I was looking out my back door window at the stars about 7:30 tonight.
The sky was clear and moonless. I noticed a bright white light in the sky moving toward me from the south (from the direction of Eglin AFB).
At first, I thought it might be a satellite, then I decided it was more likely an aircraft landing light and walked outside to get a better look. There are no airports close enough to my location that at pilot would find it necessary to turn on a landing light, so I’m thinking that maybe the pilot forgot to turn it off after takeoff.
As is typical when seeing an aircraft approaching with the landing light on, the brightness of the white light overpowers the marker lights, with the exception of the strobes, but I didn't see any strobes or beacons, just the brilliant white light.
I estimated the altitude to be between 5 & 10 thousand feet, traveling 200 knots or less as it passed by a couple of miles or less west of my observation point.
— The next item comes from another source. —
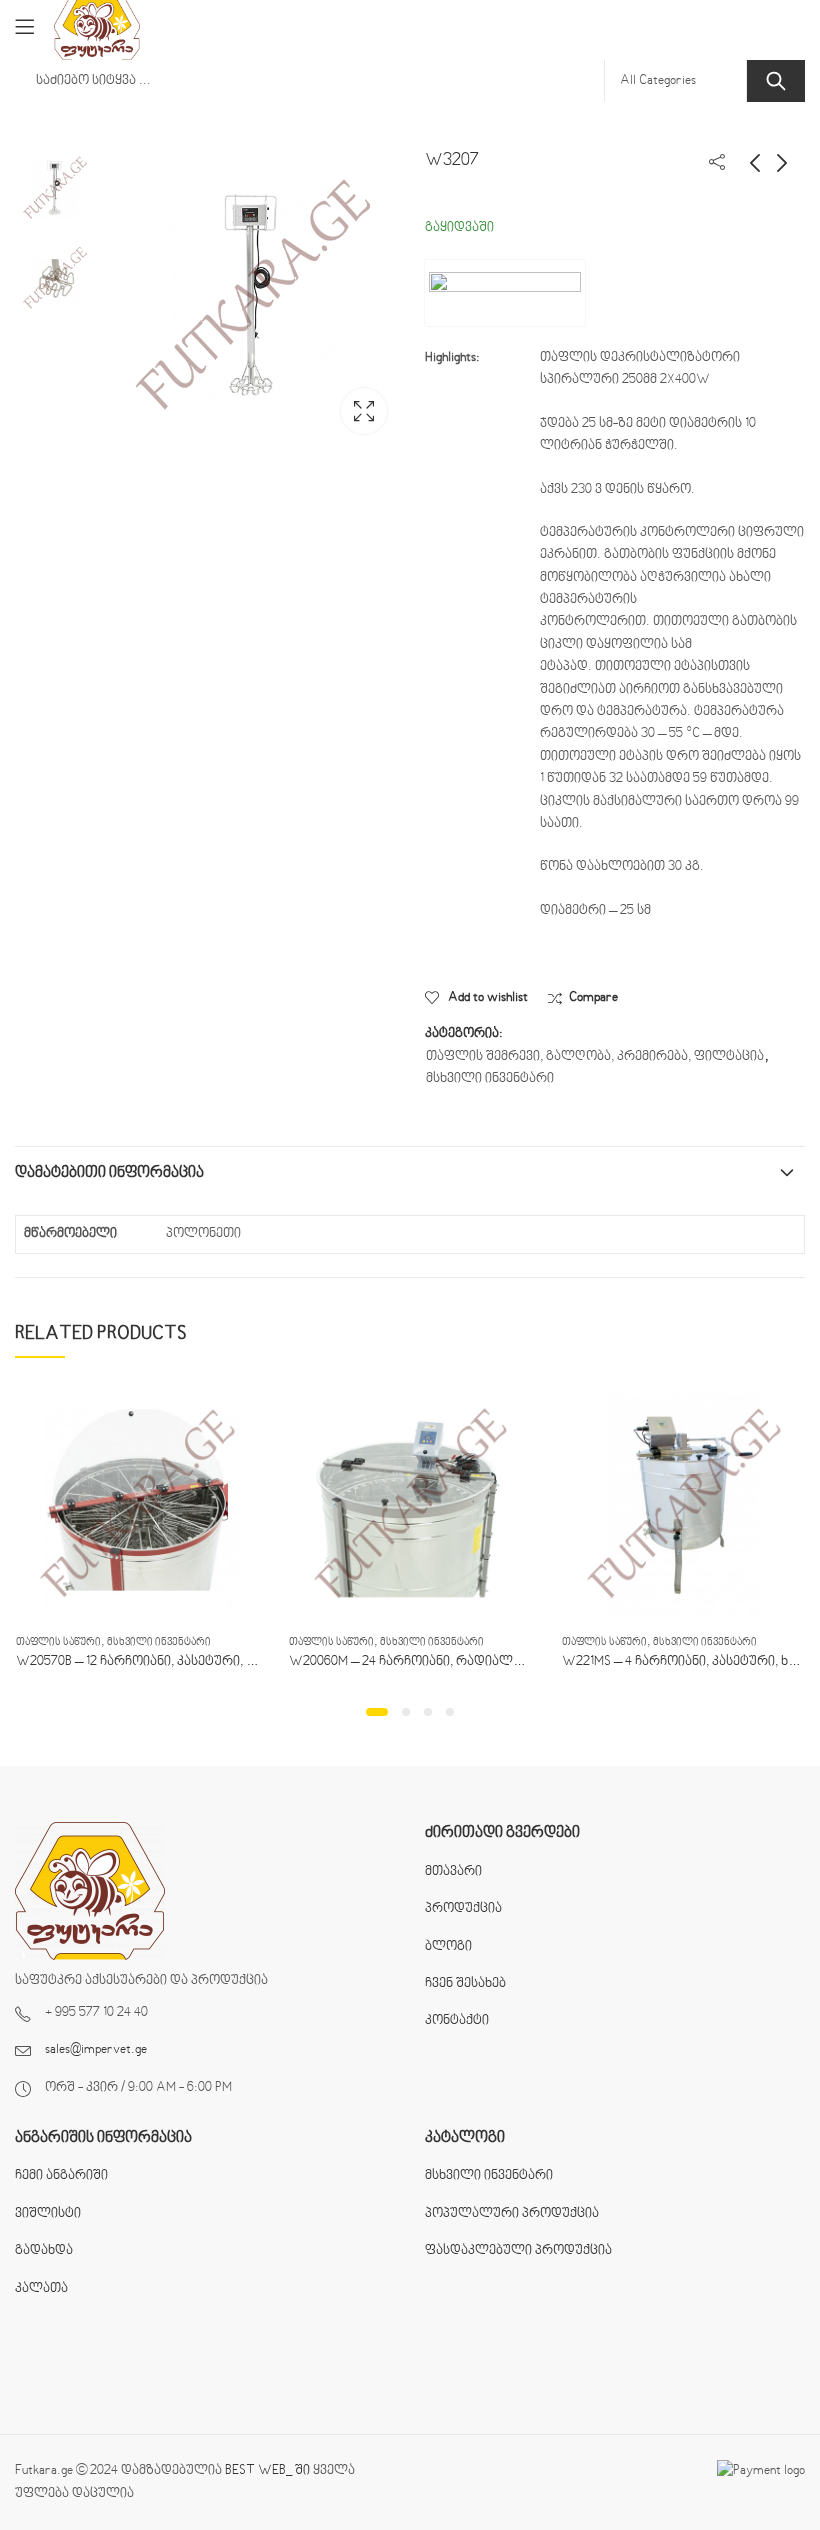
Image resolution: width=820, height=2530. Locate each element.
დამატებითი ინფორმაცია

My property is surrounded by trees 50 feet or higher, so, from my vantage point, my viewing angle of the craft was about 45 degrees, well above the tree tops.
Unfortunately, my place is too close to I-10 and it was abnormally noisy tonight, so I was unable to hear the aircraft. But judging from the ambient noise level, I'd guess it wasn't prop driven. I could have heard a helicopter, and I think I could have heard props as well, but those new jet turbofan engines are really quiet, especially at the slower speed the aircraft was traveling.
The first thing that struck me as odd as it grew closer and was positioned adjacent to me - the intensity of the bright white light remained the same, and did so until it went out of my sight continuing on its flight path northward.
Obviously not a landing light. At least, I've never seen an omnidirectional, steady-burning bright white light on an aircraft. But it was close enough as it flew past that I could see four red lights well forward of the bright white light.
Assuming an FAA standard aircraft navigation and anticollision light configuration, I should have been able to see a green marker light on the starboard (right) side of the aircraft, and either a white wingtip strobe, or a red or white strobe or flashing beacon on the lower fuselage, and a red or white strobe or flashing beacon on the upper fuselage or on the tip of the vertical stabilizer. There also should have been a smaller, white tail light as well. I should not have been able to see the solid red light, which is supposed to be displayed on the port (left) side of the aircraft.
I didn’t see any beacons or strobes, red or white. However, I saw a steady-burning red light out in front (what I assumed was the tip of the nose of the aircraft), and three steady-burning red lights behind the forward red light.
In the 60+ years that I have been aware of, and fascinated by, aircraft, I've never encountered a light configuration like this on an aircraft. And considering the non-standard light configuration, I was unable to determine the shape of the aircraft.
I’ve been a private pilot since 1982, I was an avionics tech in the USAF for six years, a field engineer with a defense contractor on the USAF/Navy air combat training (ACMI/TACTS) ranges for nine years, and a Nav/Com/Weather technician for the FAA for 25 years. I retired from the FAA in 2014 and am currently working as a resident engineer for an FAA contractor.